Lors de son déplacement à Toulouse ce jeudi, le Premier ministre Sébastien Lecornu a affirmé que le projet de ligne à grande vitesse (LGV) reliant Bordeaux à la Ville rose est désormais irréversible. Accompagné d'élus locaux, il a signé un protocole d'accord, marquant une avancée significative pour cette infrastructure attendue.
Des financements bientôt disponibles
Le chef du gouvernement a indiqué qu'un budget initial de 500 millions d'euros sera bientôt débloqué pour initier les appels d'offres nécessaires à la réalisation du projet. Ces fonds constituent une étape cruciale dans un contexte politique complexe, alors que des élus d'Occitanie et de Nouvelle-Aquitaine avaient récemment exprimé leurs inquiétudes quant aux financements et au calendrier des travaux.
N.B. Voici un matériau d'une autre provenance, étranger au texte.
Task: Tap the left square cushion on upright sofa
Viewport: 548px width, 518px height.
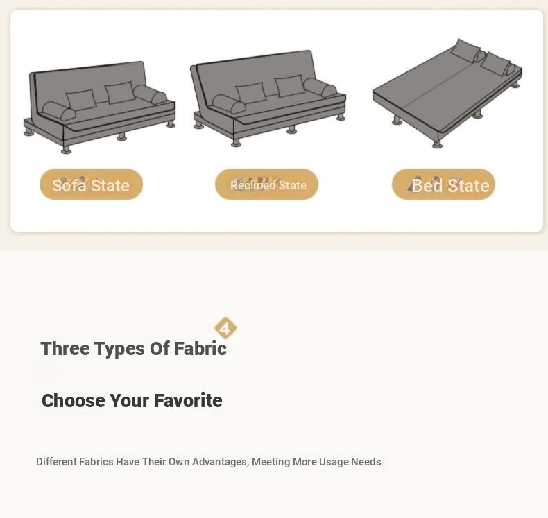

Un rapport du Conseil d'orientation des infrastructures (COI) a suscité des craintes, suggérant un éventuel retard de trois ans pour l'entrée en service de la LGV, initialement prévue pour 2032. La présidente de la région Occitanie, Carole Delga, a souligné que si les travaux ne se poursuivent pas, ces 2 milliards d'euros déjà investis risqueraient d'être perdus.
Le Premier ministre, accompagné par Philippe Tabarot, ministre des Transports, a participé à des discussions autour des financements de la LGV et d'autres projets ferroviaires dans le Sud-Ouest. Malgré les préoccupations, l'État semble déterminé à aller de l'avant avec cette ligne stratégique.